Cowering under a slightly-too-small umbrella to protect myself from a blackened sky that was gushing out a torrent of rain, while receiving no benefit whatsoever from an outdoor heater that was bereft of gas, was not my idea of how to conduct a business meeting.
When you add in the choice of only two bog-standard beers, dispensed from the temporary outdoor bar, then it was sadly a poor alternative experience to that we’d have enjoyed if we had been inside the sumptuous The Wigmore pub, attached to The Langham hotel.
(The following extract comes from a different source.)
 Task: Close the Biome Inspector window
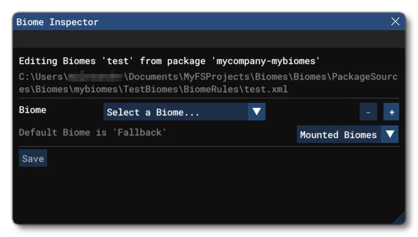(x=395, y=21)
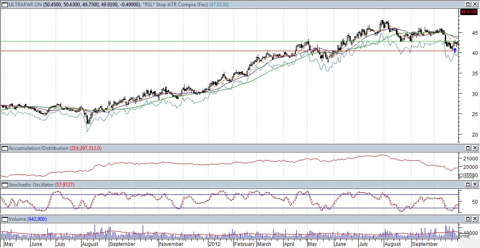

It encapsulates all that is good about a British pub and my experience in its (no doubt lovely in the sun) alfresco terrace encompassed all that can be disappointing about being forced to drink outside.
The Wigmore is a relatively newly reimagined boozer that launched in 2017 and brings together a smart interior that references the Victorian glory days of pub architecture along with a contemporary drinks offer and a top-notch pub food menu devised by renowned chef Michel Roux Jr. I’d be very surprised if The Wigmore is not the model for the work recently carried out on the Blue Boar Pub, which is attached to the Conrad London St James hotel.
The Blue Boar Pub owners suggest it is a modern take on the classic London pub and, as well as the work done on the interior, it has also attracted a top name chef, Sally Abé from the Michelin starred Harwood Arms, who completes the package of what many of us today want from a pub. The chef’s move, and the investment in the infrastructure, reflects some interesting activity in the sector.
Among the exciting developments is the creation of Camden Market’s first pub, which opened earlier this month. The Farrier is another example of a sophisticated take on a boozer with the requisite quality food and smart interior, along with a Camden touch via a vintage hi-fi system and DJs doing their thing at the weekends.
It describes itself as a neighbourhood local, which is much the same path due to be trodden by the exciting partnership of the JKS Restaurants team, pub operator Dominic Jacobs and chef James Knappett. Everything JKS has touched to date has turned into gold so I’m particularly interested to see how they sprinkle their sparkly dust onto pubs. First up will be the Cadogan Arms in Chelsea in July and then it is understood The George on Great Portland Street will push them towards a planned five-pub portfolio by 2024. Also joining the pub party in London is MeatLiquor’s Scott Collins who returns to his roots by taking on the Dartmouth Arms in Forest Hill.
Such activity reflects the enduring appeal of the pub to inspirational people in the hospitality sector and hopefully heralds an exciting time for the industry that has had a particularly tough time over the past year with many closures. The full impact is yet to be felt until there is some visibility on the rent moratorium situation.
This might then unleash the much-discussed wall of money that has supposedly been ready to descend on the pub sector. To date, it has been something of a damp squib. Talk from senior executives at companies such as Shepherd Neame, Greene King and St Austell is more about focusing their efforts and funds on their existing estates rather than embarking on grandiose acquisition sprees for distressed assets. There is a belief that the innovation they’ve had to employ to squeeze revenues out of their assets with one hand tied behind their backs this past year has given them some insights into how they can sweat their assets much more fully when they are free of any trading constraints.
As we all venture out from beneath umbrellas in pub gardens around the country and the clouds begin to lift – metaphorically rather than meteorologically speaking – the glorious British pub looks like it remains a great place to be (inside) regardless of whether you are a drinker, an operator or investor.